We study the problem of approximating a matrix $\mathbf{A}$ with a matrix that has a fixed sparsity pattern (e.g., diagonal, banded, etc.), when $\mathbf{A}$ is accessed only by matrix-vector products. We describe a simple randomized algorithm that returns an approximation with the given sparsity pattern with Frobenius-norm error at most $(1+\varepsilon)$ times the best possible error. When each row of the desired sparsity pattern has at most $s$ nonzero entries, this algorithm requires $O(s/\varepsilon)$ non-adaptive matrix-vector products with $\mathbf{A}$. We also prove a matching lower-bound, showing that, for any sparsity pattern with $\Theta(s)$ nonzeros per row and column, any algorithm achieving $(1+\epsilon)$ approximation requires $\Omega(s/\varepsilon)$ matrix-vector products in the worst case. We thus resolve the matrix-vector product query complexity of the problem up to constant factors, even for the well-studied case of diagonal approximation, for which no previous lower bounds were known.
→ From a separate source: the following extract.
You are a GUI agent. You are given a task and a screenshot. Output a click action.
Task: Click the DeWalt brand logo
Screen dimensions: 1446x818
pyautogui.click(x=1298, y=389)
翻译：我们研究在仅能通过矩阵-向量乘积访问矩阵 $\mathbf{A}$ 时，用固定稀疏模式（例如对角阵、带状阵等）的矩阵近似 $\mathbf{A}$ 的问题。本文描述了一种简单随机算法，该算法能以弗罗贝尼乌斯范数误差不超过最佳可能误差的 $(1+\varepsilon)$ 倍，返回具有给定稀疏模式的近似矩阵。当目标稀疏模式每行最多包含 $s$ 个非零元时，该算法仅需 $O(s/\varepsilon)$ 次针对 $\mathbf{A}$ 的非自适应矩阵-向量乘积。同时我们证明了匹配的下界：对于每行每列均含有 $\Theta(s)$ 个非零元的任意稀疏模式，任何实现 $(1+\epsilon)$ 近似度的算法在最坏情况下均需 $\Omega(s/\varepsilon)$ 次矩阵-向量乘积。因此，我们解决了该问题在矩阵-向量乘积查询复杂度上的常数因子最优性——即使对于此前无下界结论的对角近似这一经典情形亦如此。